Following the World Cup, he was then tasked with replacing the retiring Grahame Jones on the Times’ soccer coverage.
Perhaps it was the thrill of Landon Donovan’s injury-time winner against Algeria in 2010 (still Baxter’s favorite soccer moment). Maybe it was his wife Jerry’s growing interest in and knowledge of soccer (which, for a while, outmatched Baxter’s own). Whatever the reason, Baxter would grow to love covering “the beautiful game” – in time, even more than baseball.
Now an avid fan of English side Manchester City, Baxter has covered each of the three men’s World Cups since South Africa, and plans to stick around for the 2026 edition, some of which will take place in Los Angeles.
He has reported on the last two women’s World Cups, too, and will head to New Zealand for the next one this summer, where he hopes to interview former prime minister Jacinda Ardern (“an inspirational figure” and currently Baxter’s dream interview).
Since working the soccer beat, Baxter has added podcasting to his multimedia resumé as a regular voice on the “Corner of the Galaxy” podcast, where he brings expert analysis to the highs and lows of the L.A. Galaxy.
Baxter’s versatility, highlighted as his biggest strength by long-time sportswriter confrère Larry Morgan, has also seen him cover nearly ever sport over the last four Olympic Games.
“He can cover everything and make it entertaining… not a lot of writers can do that,” Morgan said.

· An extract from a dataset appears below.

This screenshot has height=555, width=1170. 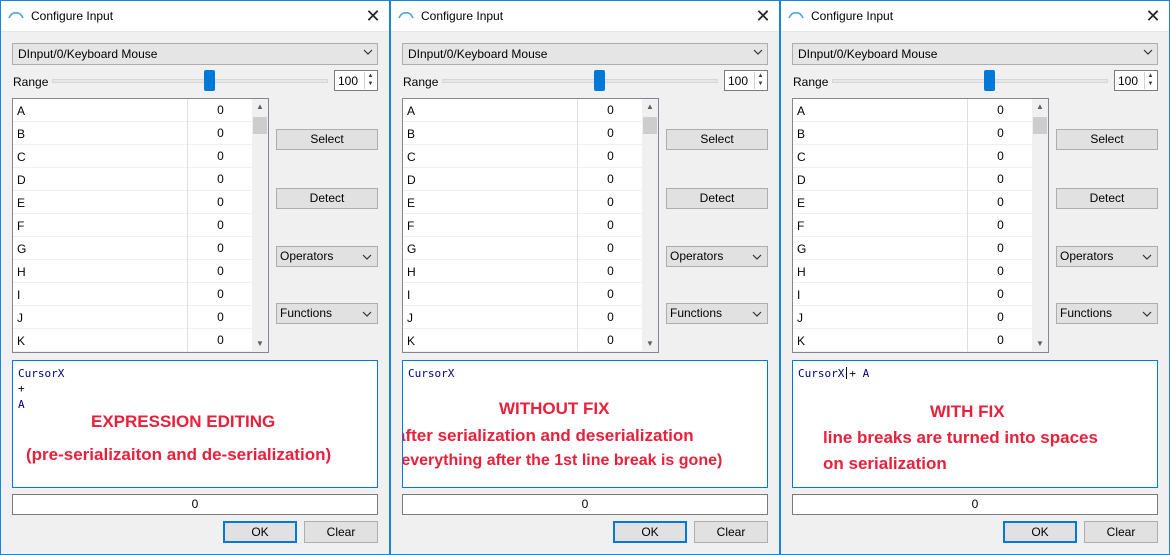 What do you see at coordinates (22, 404) in the screenshot?
I see `expression-line: A` at bounding box center [22, 404].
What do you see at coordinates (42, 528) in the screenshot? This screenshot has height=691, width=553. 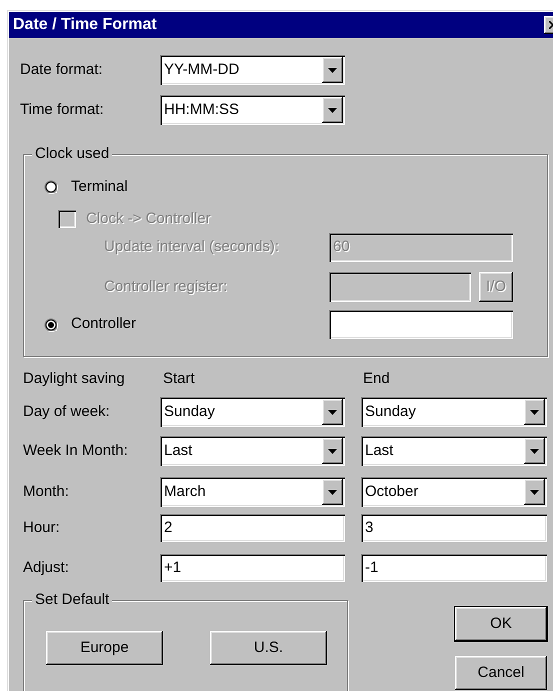 I see `field-label: Hour:` at bounding box center [42, 528].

The two were colleagues at the San Gabriel Valley Tribune, and for a time Morgan edited Baxter’s weekly soccer newsletter for the L.A. Times.
Baxter laments the loss of that newsletter, which he cherished for the reporting depth it allowed. Too often with shorter stories in today’s journalism landscape, he says, there is “all this interesting stuff still in [his] notebook that nobody ever gets to see!”

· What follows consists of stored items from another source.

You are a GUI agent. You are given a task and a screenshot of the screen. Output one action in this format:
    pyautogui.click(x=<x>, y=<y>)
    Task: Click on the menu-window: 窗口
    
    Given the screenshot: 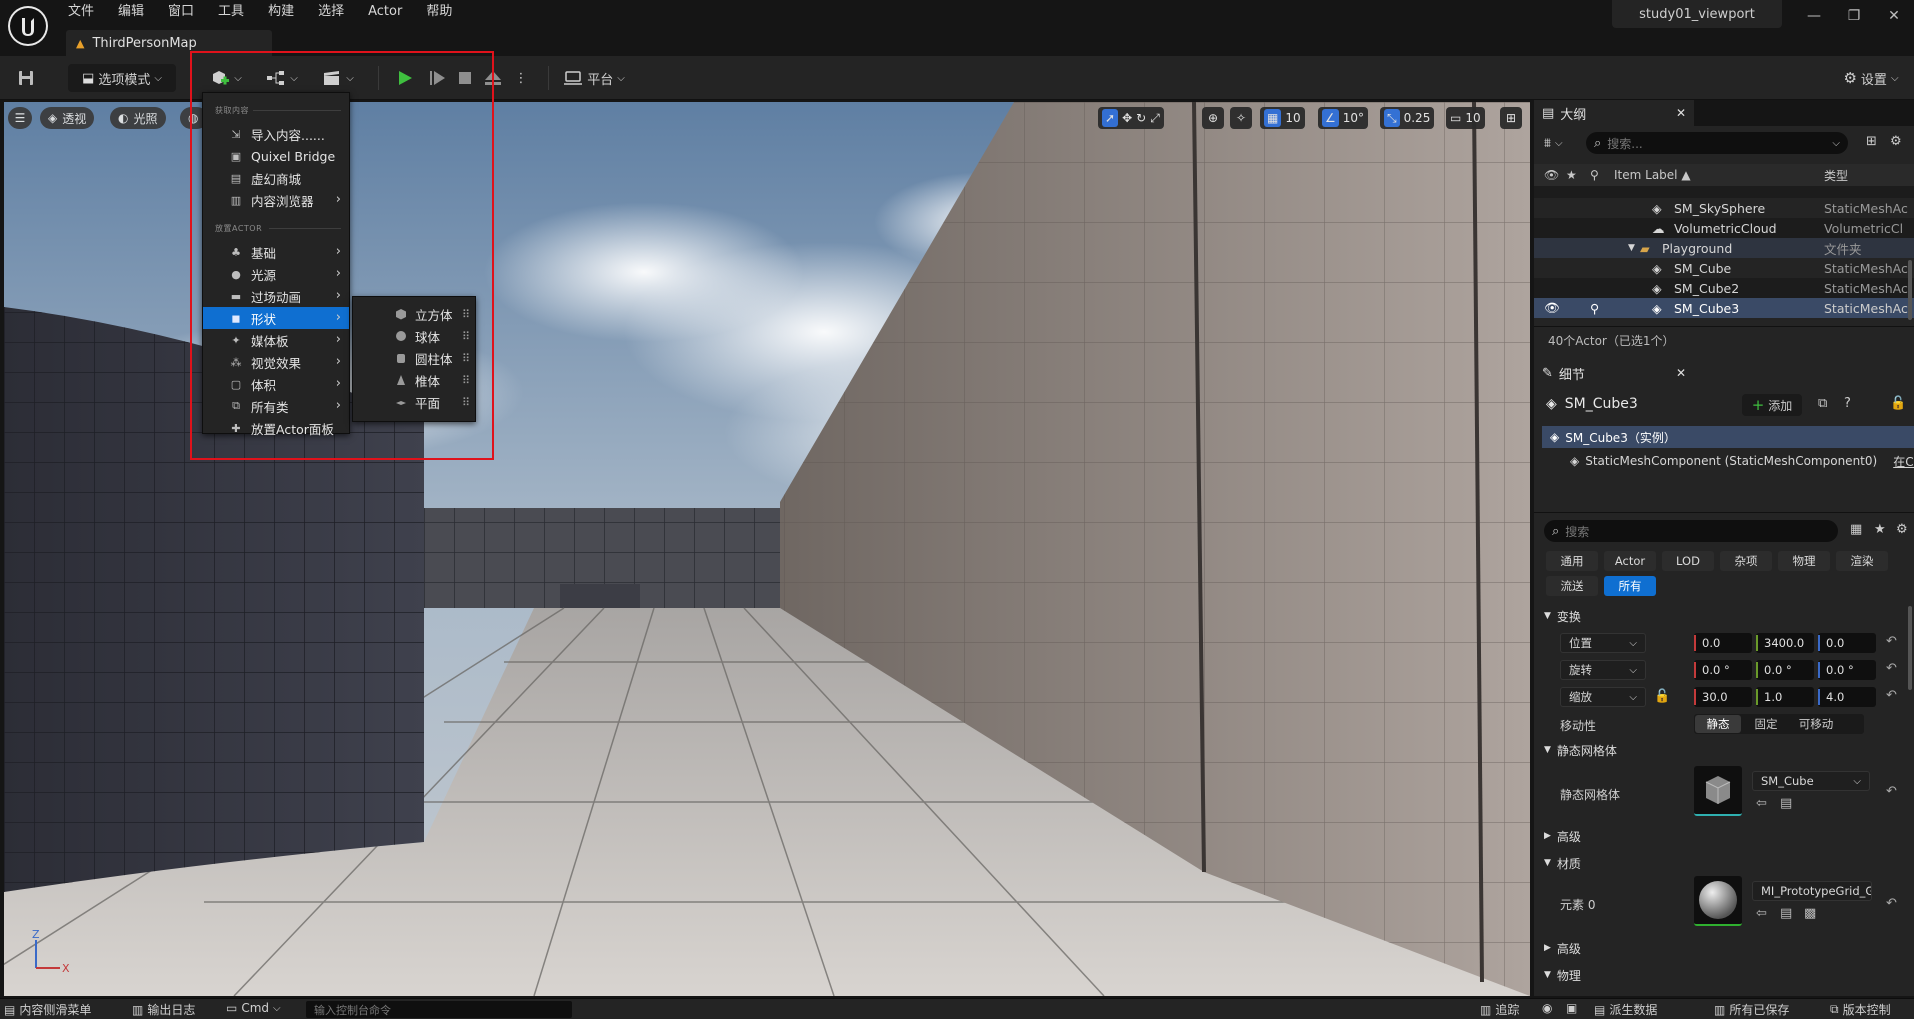 What is the action you would take?
    pyautogui.click(x=181, y=12)
    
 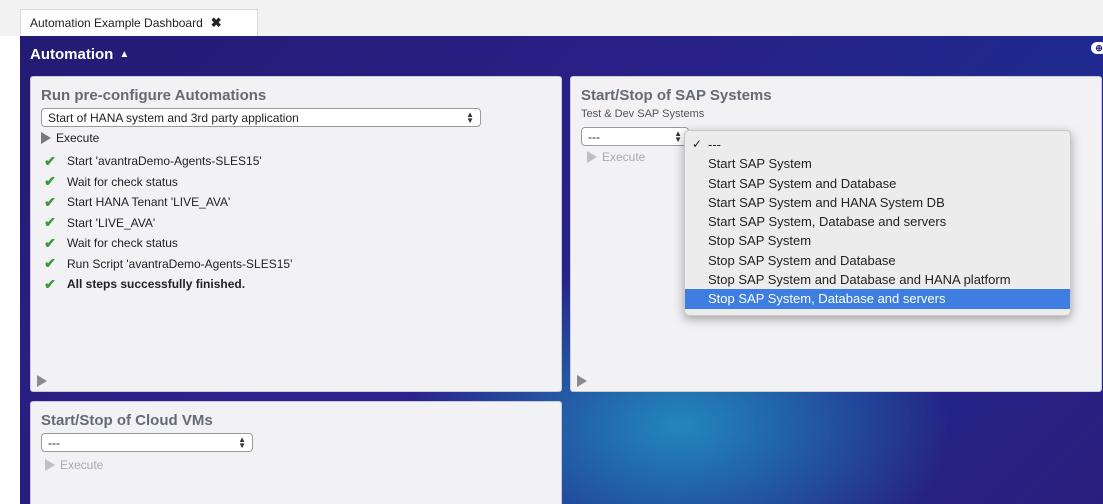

Where will the light shine next?
Curiosity, Baxter says, is a crucial characteristic for journalists to possess.
“He’s endlessly curious about the world around him,” said Iliana Limón Romero, the LA Times’ assistant managing sports editor. “He wants to take people on a journey that’s different than anything they’ve seen before, to help draw insight to under-the-radar life experiences that perhaps they didn’t know about.”
By seeing beyond the obvious, searching for stories behind the games and their players, Baxter’s diverse reporting and experience covering underrepresented communities enables him to do just that. In fact, Baxter’s next stop is Uganda, where he is seeking out the riveting story of a promising baseball talent who has been sharing his skills on YouTube.